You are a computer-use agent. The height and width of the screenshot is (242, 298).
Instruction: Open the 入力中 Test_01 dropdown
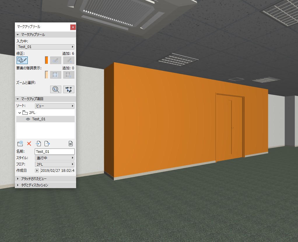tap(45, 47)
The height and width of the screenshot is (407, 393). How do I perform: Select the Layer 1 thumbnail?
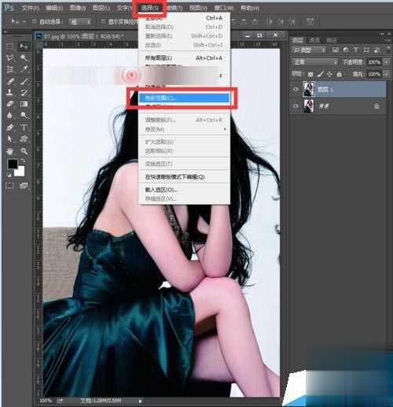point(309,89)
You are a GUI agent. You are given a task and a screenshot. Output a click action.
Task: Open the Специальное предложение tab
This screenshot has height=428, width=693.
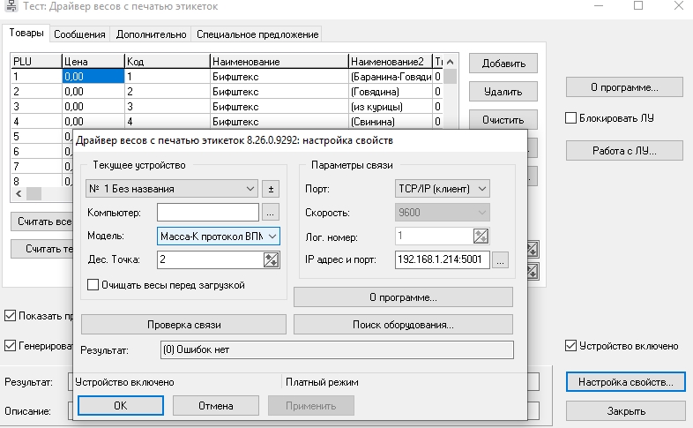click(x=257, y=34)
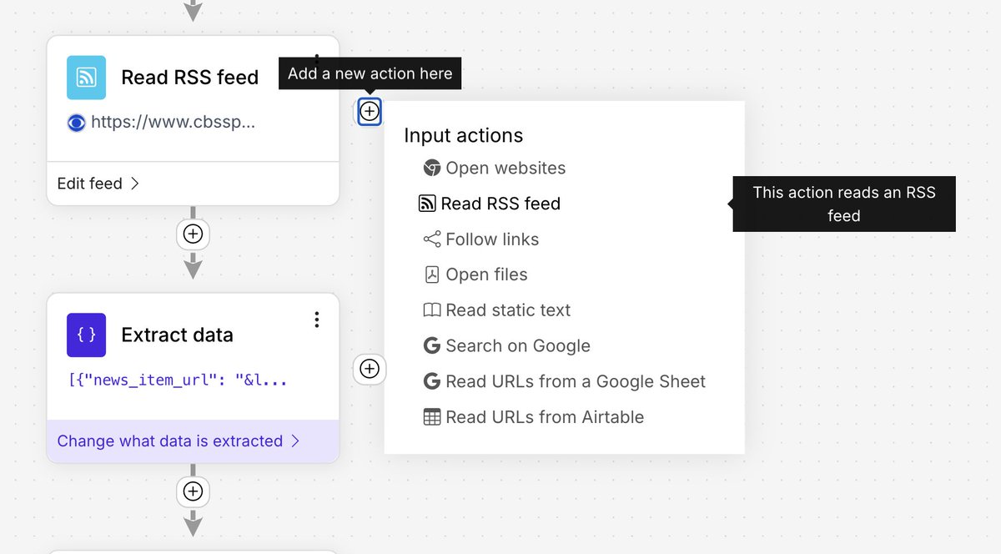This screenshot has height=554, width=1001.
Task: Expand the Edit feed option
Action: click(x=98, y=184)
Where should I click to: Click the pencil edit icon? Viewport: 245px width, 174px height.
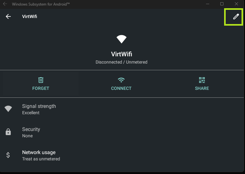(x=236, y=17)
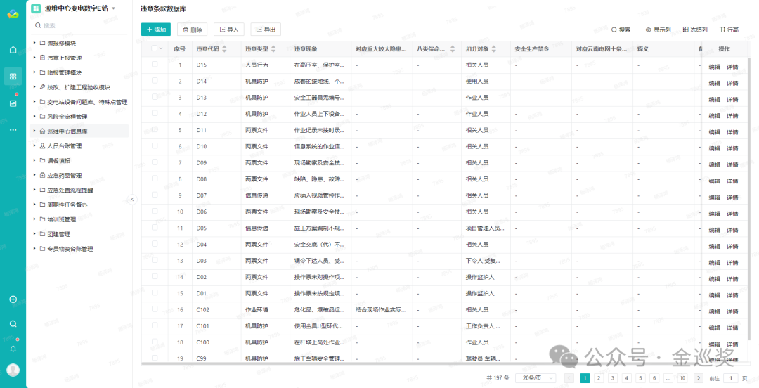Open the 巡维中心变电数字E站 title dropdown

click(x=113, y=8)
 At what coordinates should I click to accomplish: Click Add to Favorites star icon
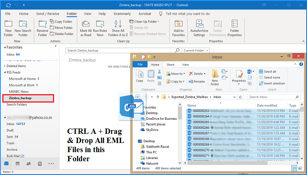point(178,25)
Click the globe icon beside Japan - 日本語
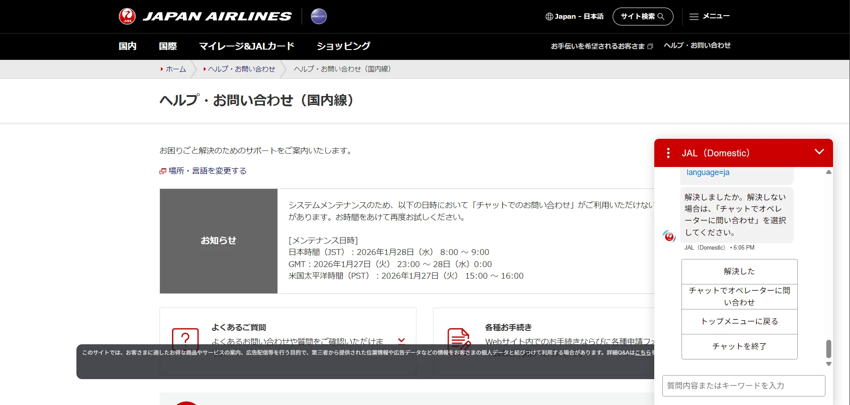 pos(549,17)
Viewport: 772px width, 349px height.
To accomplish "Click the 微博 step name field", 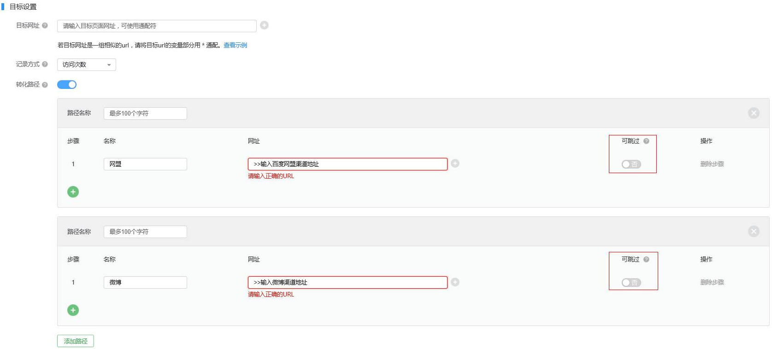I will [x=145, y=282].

WHAT THIS TASK INVOLVES: Among the entries above, which lines include "agent"? List them all.

SOLVED PROBLEM:
You are a computer-use agent. The height and width of the screenshot is (242, 298).
You are a GUI agent. You are given a task and a screenshot. Output a click action.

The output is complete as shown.